未治療の進行胃がん・胃食道接合部がんまたは食道腺がんの1次治療について、ニボルマブ+化学療法の併用療法は化学療法単独に対して、全生存(OS)期間および無増悪生存(PFS)期間を有意に延長し、許容可能な安全性プロファイルが示された。米国・スローン・ケタリング記念がんセンターのYelena Y. Janjigian氏らが、第III相国際多施設共同無作為化非盲検試験「CheckMate 649試験」の結果を報告した。進行または転移のあるHER2陰性の胃がんまたは胃食道接合部腺がんにおける、1次化学療法のOS期間中央値は1年未満である。CheckMate 649試験は、胃がん・胃食道接合部がん/食道腺がんの1次治療としての、抗PD-1阻害薬ベースの化学療法の評価を目的に行われた。本論はニボルマブ+化学療法vs.化学療法単独の有効性および安全性に関して初となる報告で、結果を踏まえて著者は、「ニボルマブ+化学療法は、これらの患者における1次治療の新たな標準治療である」とまとめている。Lancet誌オンライン版2021年6月4日号掲載の報告。
主要評価項目はPD-L1 CPS≧5の患者のOS、PFS
CheckMate 649試験は29ヵ国175病院・がんセンターから、18歳以上の未治療で切除不能でありHER2陰性の胃がん・胃食道接合部がんまたは食道腺がんの患者を登録して行われた。PD-L1の発現は問わなかった。
被験者はウェブシステム(ブロックサイズ6)を介して、非盲検下で無作為に1対1対1の割合で次の3群に割り付けられた。(1)ニボルマブ(360mg[3週ごと]または240mg[2週ごと])+化学療法(カペシタビン+オキサリプラチン[XELOX、3週ごと]またはロイコボリン+フルオロウラシル+オキサリプラチン[FOLFOX、2週ごと])、(2)ニボルマブ+イピリムマブ、(3)化学療法単独。

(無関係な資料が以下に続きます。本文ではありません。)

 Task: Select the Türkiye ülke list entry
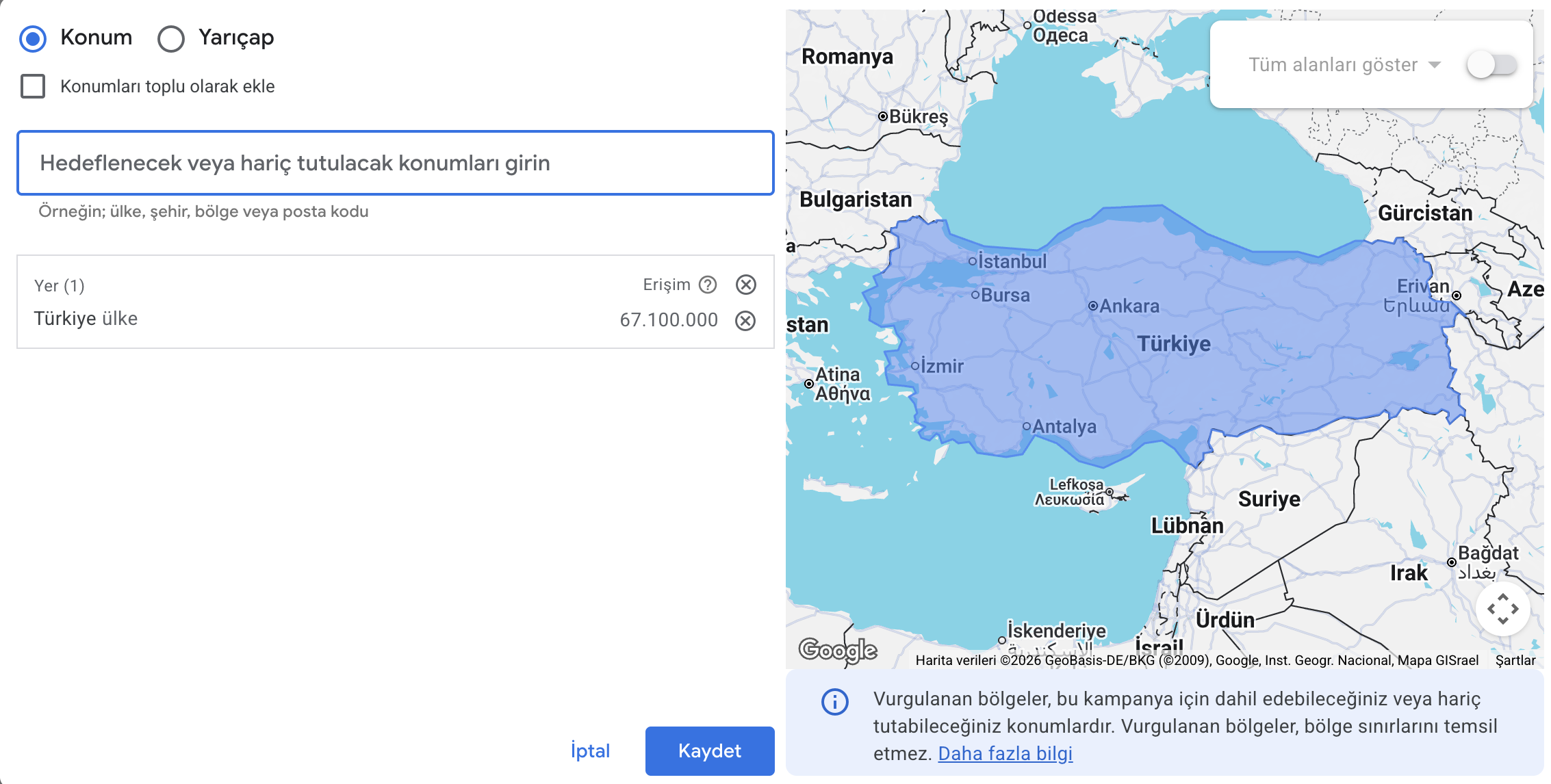(85, 318)
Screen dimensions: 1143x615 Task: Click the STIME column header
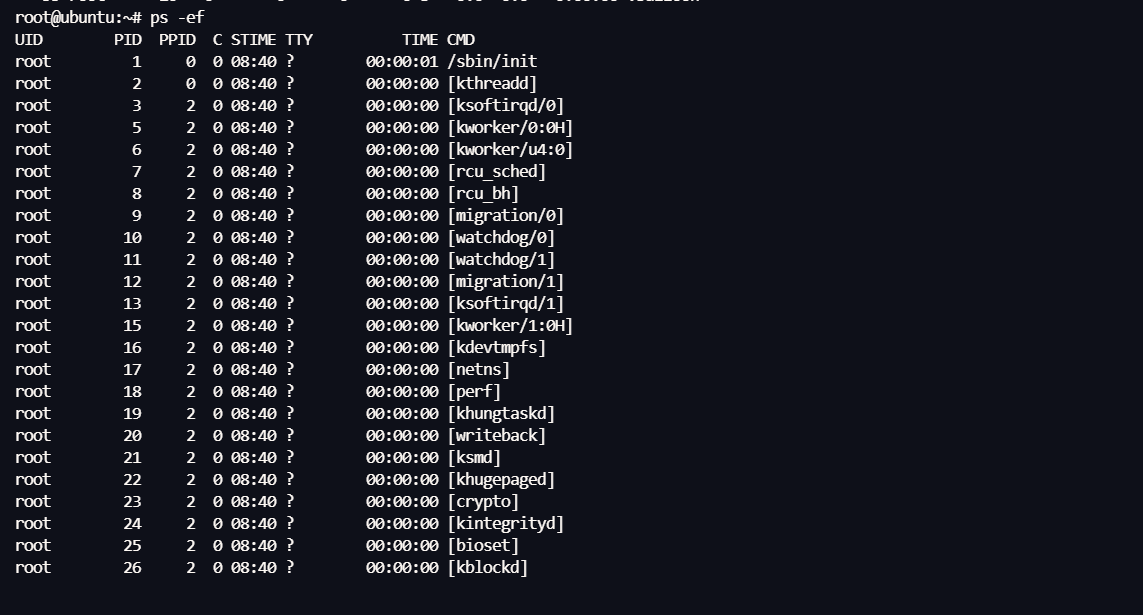[x=253, y=40]

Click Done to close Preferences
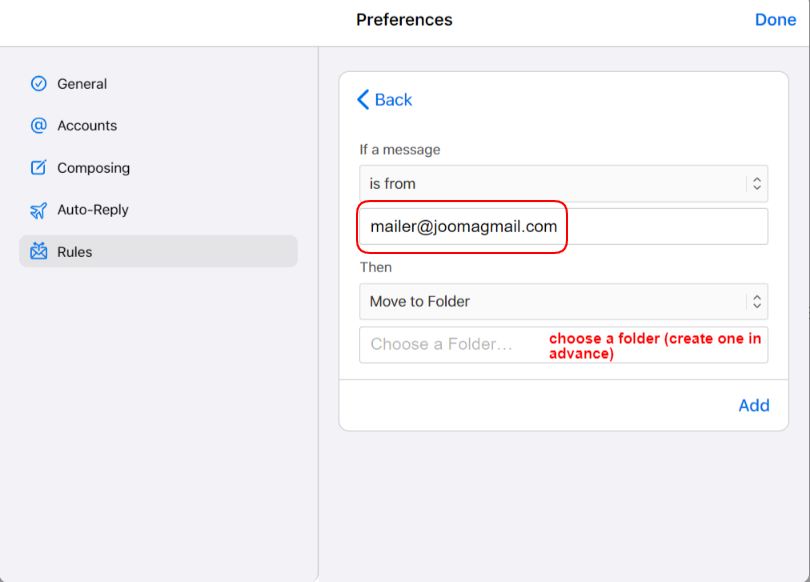[775, 20]
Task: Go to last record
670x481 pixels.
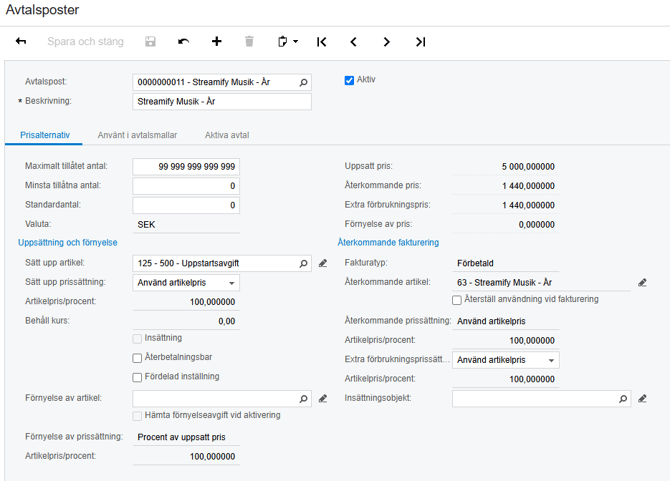Action: coord(420,42)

主要評価項目は、PD-L1 CPS≧5の患者における、ニボルマブ+化学療法の併用療法vs.化学療法単独のOSまたはPFSであった。
安全性の評価は、割り付け治療を少なくとも1回受けた全患者を対象とした。
OS、PFSを有意に延長、PD-L1 CPS≧1集団や全無作為化集団でも有益
2017年3月27日~2019年4月24日に、2,687例の患者が適格性の評価を受け、そのうち1,581例が無作為に治療に割り付けられた(ニボルマブ+化学療法群[789例、50%]、化学療法単独群[792例、50%])。OSに関する追跡期間中央値は、ニボルマブ+化学療法群13.1ヵ月(IQR:6.7~19.1)、化学療法単独群11.1ヵ月(5.8~16.1)であった。

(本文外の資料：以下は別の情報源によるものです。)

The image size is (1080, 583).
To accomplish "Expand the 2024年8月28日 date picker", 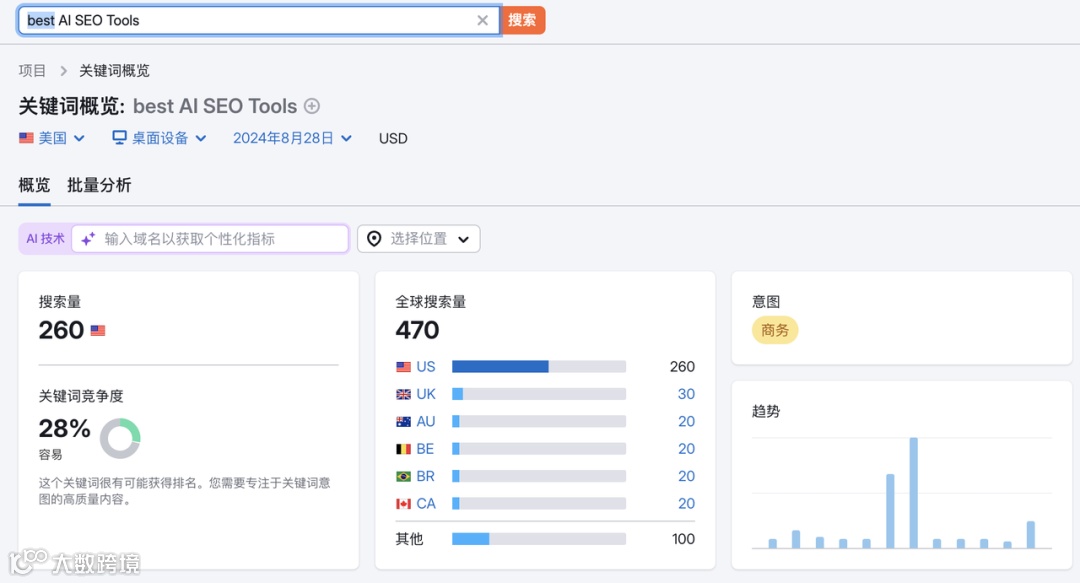I will [x=292, y=138].
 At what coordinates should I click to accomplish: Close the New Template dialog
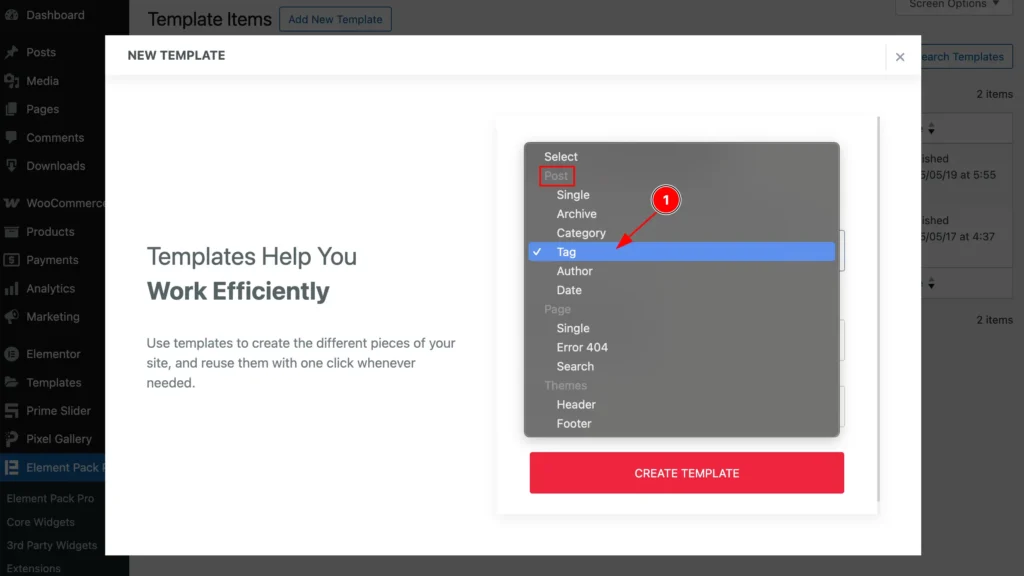click(x=900, y=57)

最短追跡期間12.1ヵ月時点で、PD-L1 CPS≧5の患者において、ニボルマブ+化学療法群は化学療法単独群と比べて、OS(ハザード比[HR]:0.71、98.4%信頼区間[CI]:0.59~0.86、p<0.0001)およびPFS(HR:0.68、98%CI:0.56~0.81、p<0.0001)を有意に延長した。OS期間中央値は14.4ヵ月(95%CI:13.1~16.2)vs.11.1ヵ月(10.0~12.1)、PFS期間中央値は7.7ヵ月(7.0~9.2)vs.6.0ヵ月(5.6~6.9)であった。
また、PD-L1 CPS≧1の患者集団における解析でも、OSの有意な延長が示され(HR:0.77、99.3%CI:0.64~0.92、p<0.0001)、PFSにもベネフィットがあることが示された(HR:0.74、95%CI:0.65~0.85)。同様に全無作為化集団においても、OSの有意な延長が示され(HR:0.80、99.3%CI:0.68~0.94、p=0.0002)、PFSへのベネフィットも示された(HR:0.77、95%CI:0.68~0.87)。
治療を受けた全患者におけるGrade3/4の治療関連有害事象の発現は、ニボルマブ+化学療法群462/782例(59%)、化学療法単独群341/767例(44%)であった。最も頻度の高い全グレードの治療関連有害事象(25%以上)は、両群ともに悪心、下痢、末梢神経障害であった。
ニボルマブ+化学療法群16例(2%)の死亡、化学療法単独群4例(1%)の死亡が治療に関連していると見なされた。なお、新たな安全性シグナルは確認されなかった。